**Your assignment:** Give back exactly the lines from the "Task: Click the edit" line to the final line of the records, and only those, minus any pictures.

Saved entries:
____
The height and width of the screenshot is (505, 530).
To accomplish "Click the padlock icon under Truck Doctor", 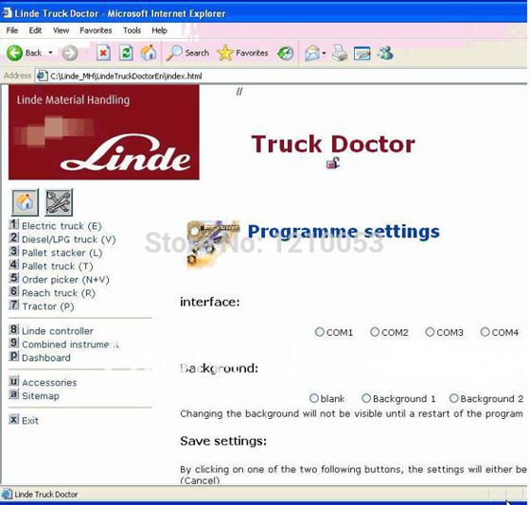I will (x=333, y=164).
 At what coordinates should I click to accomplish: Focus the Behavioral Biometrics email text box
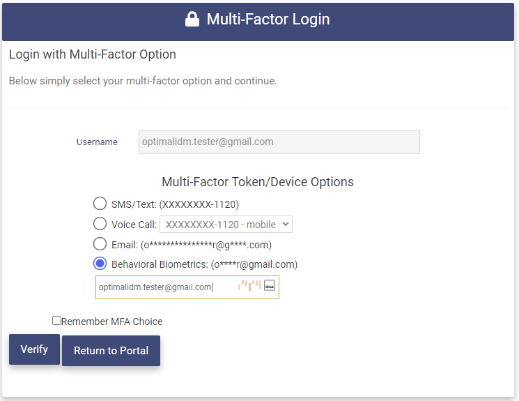(x=164, y=287)
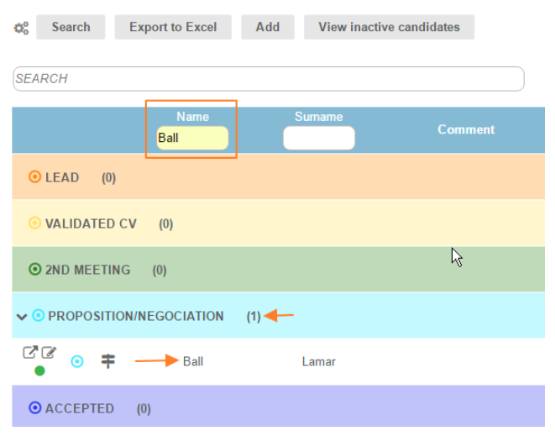
Task: Click the signpost icon in Ball's row
Action: coord(108,361)
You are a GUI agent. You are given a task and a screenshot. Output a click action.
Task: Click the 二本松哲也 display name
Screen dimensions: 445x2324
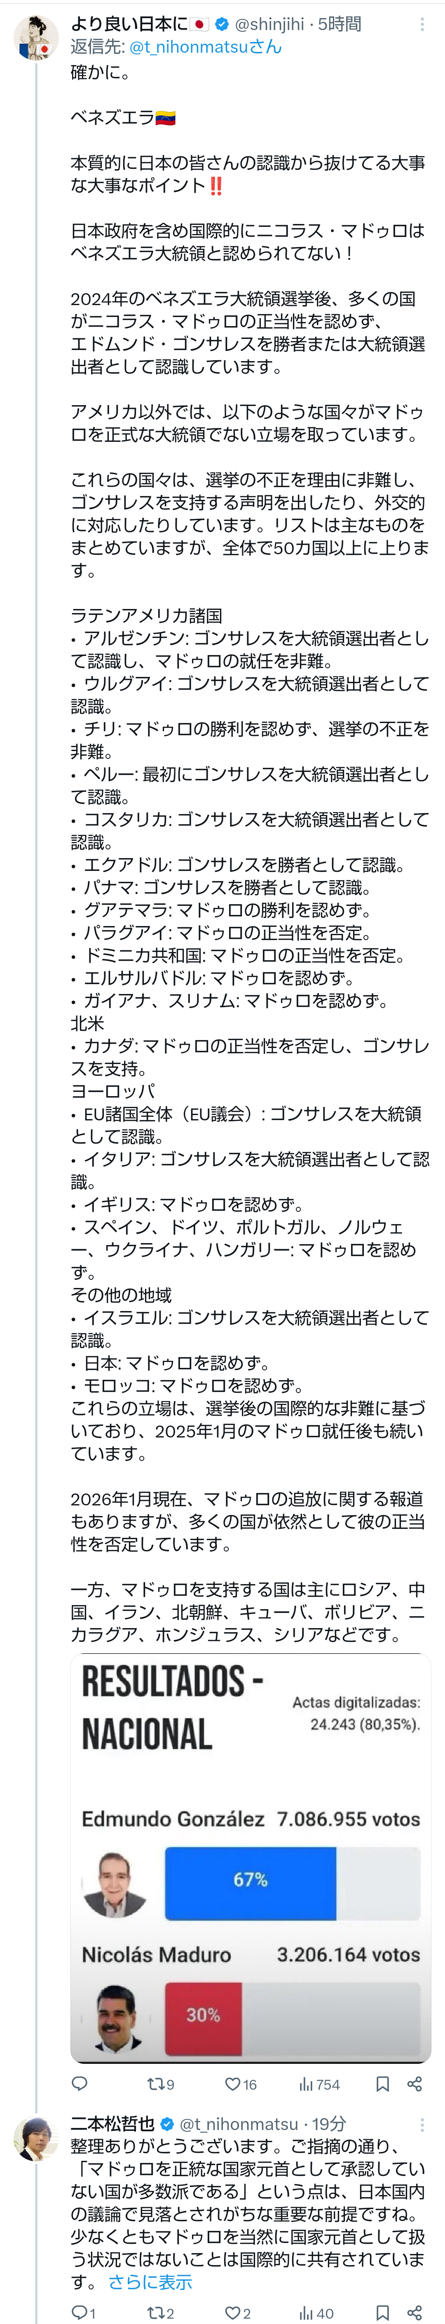tap(113, 2124)
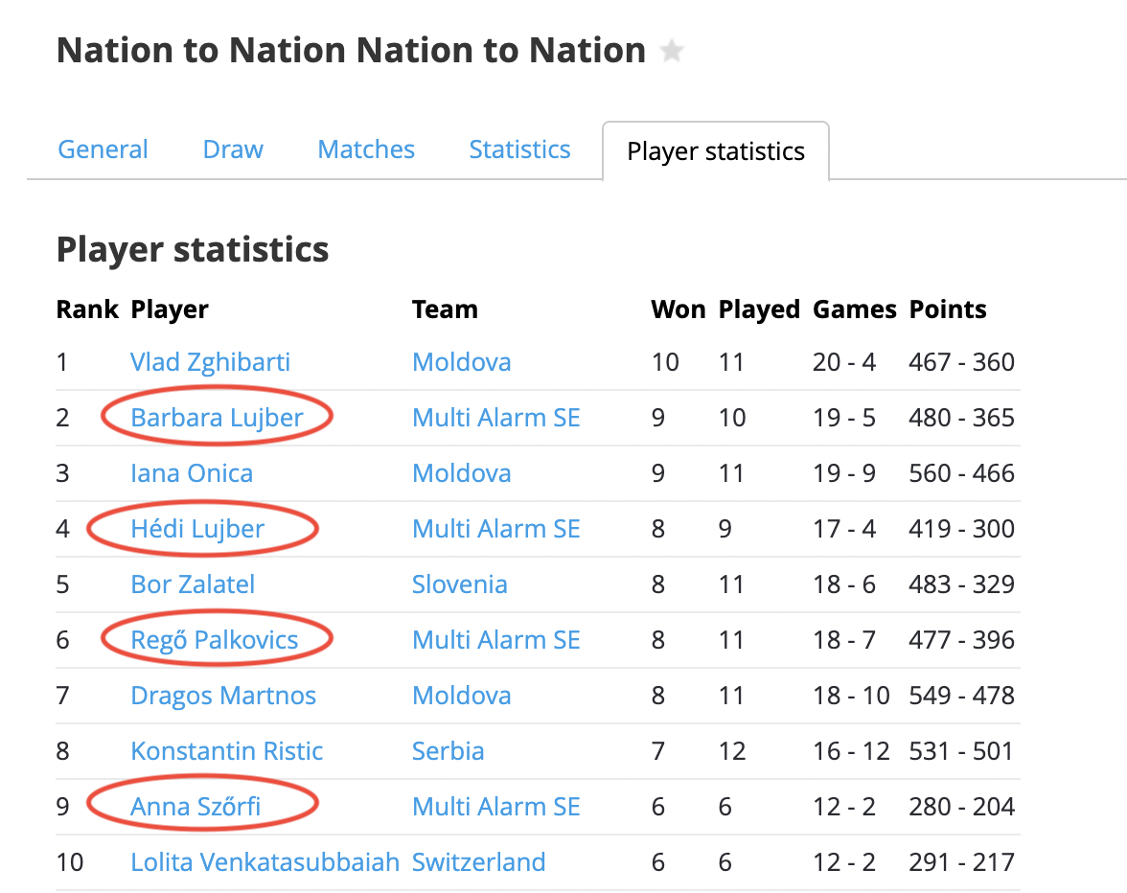
Task: Select the Player statistics tab
Action: tap(715, 152)
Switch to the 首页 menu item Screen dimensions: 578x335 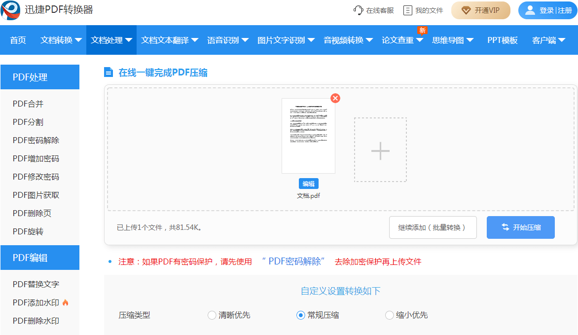17,40
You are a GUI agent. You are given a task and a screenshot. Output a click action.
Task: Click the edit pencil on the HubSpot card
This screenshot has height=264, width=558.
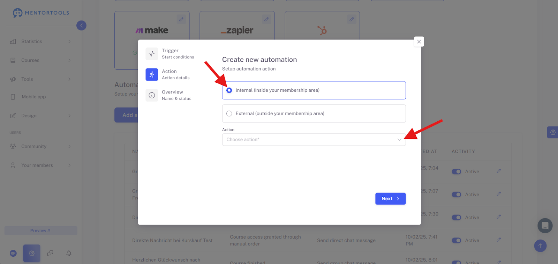tap(352, 20)
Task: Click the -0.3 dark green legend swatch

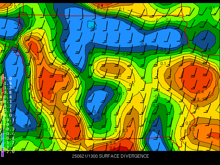Action: click(x=2, y=129)
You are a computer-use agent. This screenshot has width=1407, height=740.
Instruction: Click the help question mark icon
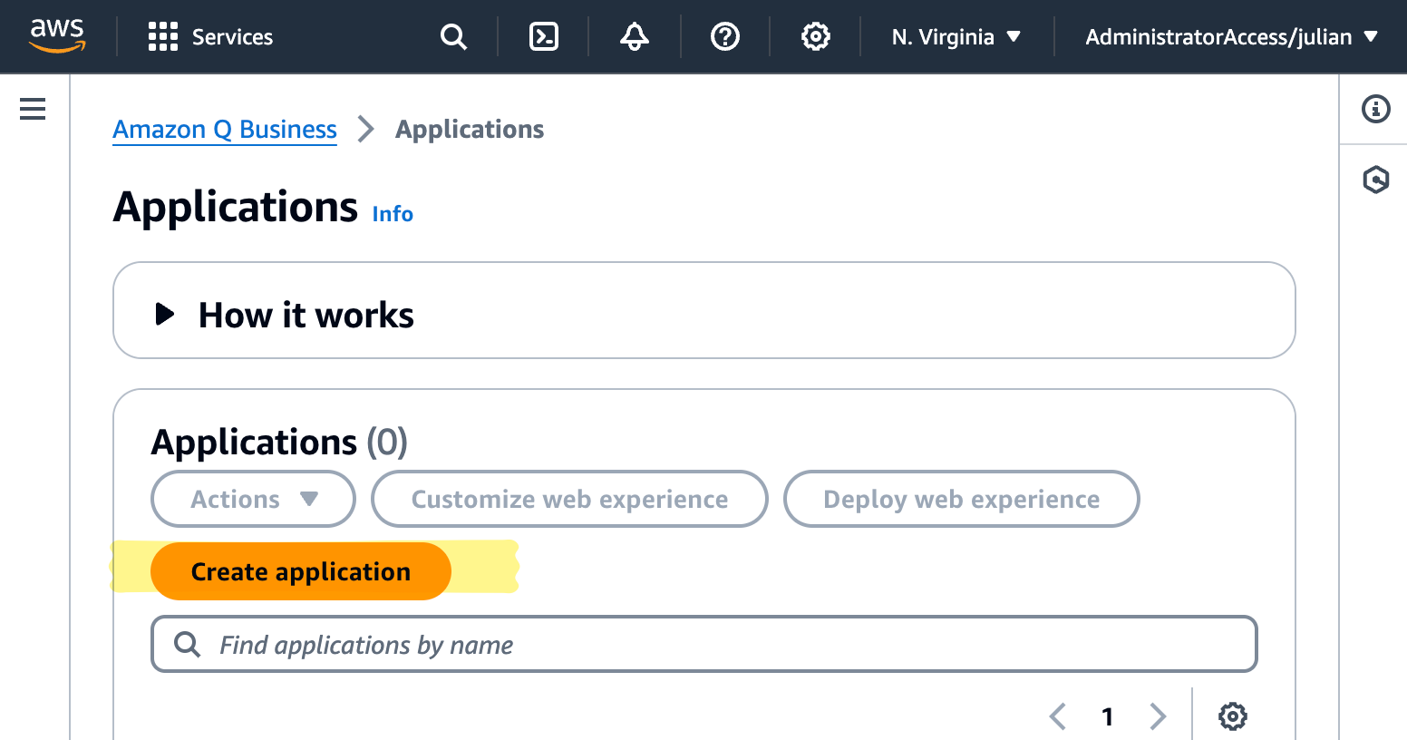coord(724,36)
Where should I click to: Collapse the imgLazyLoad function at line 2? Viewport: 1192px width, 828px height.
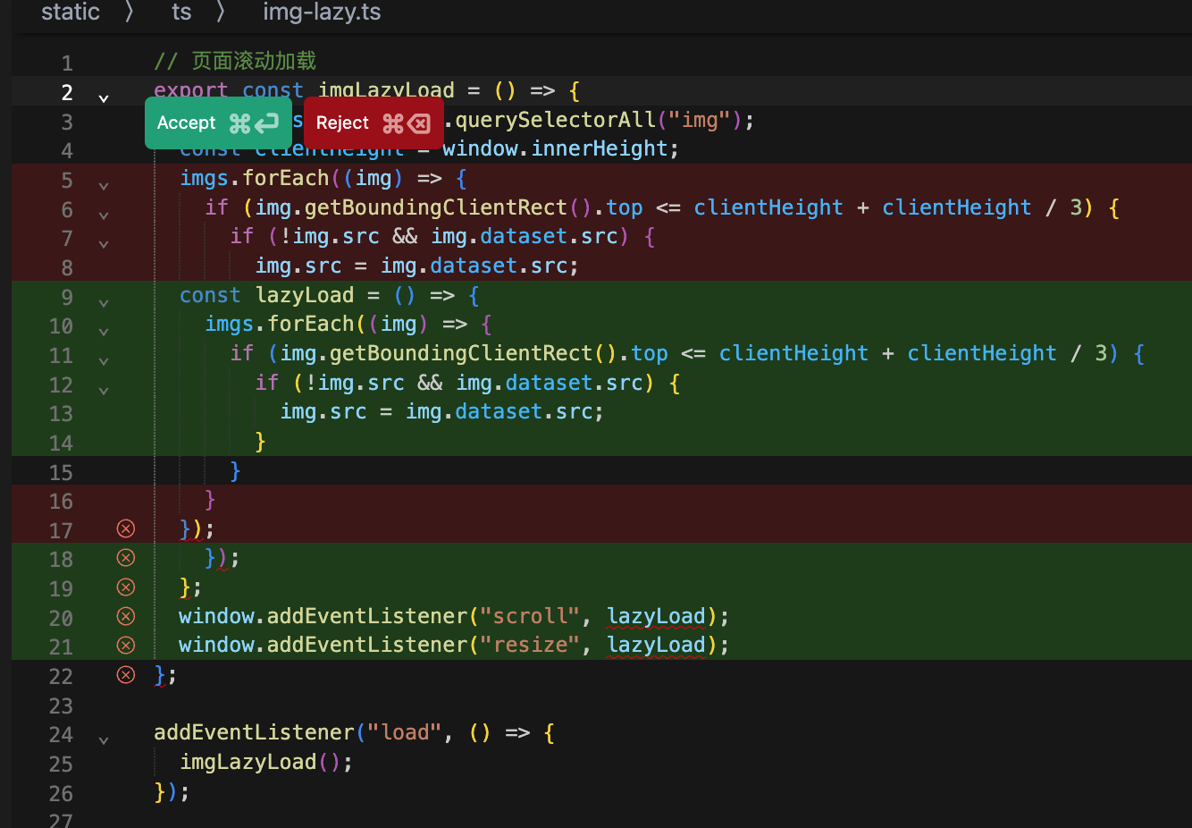104,97
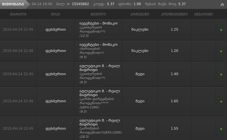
____
**Response area:**
Task: Click the edit pencil on the HubSpot card
This screenshot has height=264, width=558.
tap(352, 20)
Task: Click the -0.3 dark green legend swatch

Action: click(x=2, y=129)
You are a computer-use agent. This screenshot has width=1407, height=740.
Instruction: Click the help question mark icon
coord(724,36)
Where should I click to: Collapse the imgLazyLoad function at line 2? Viewport: 1192px width, 828px height.
104,97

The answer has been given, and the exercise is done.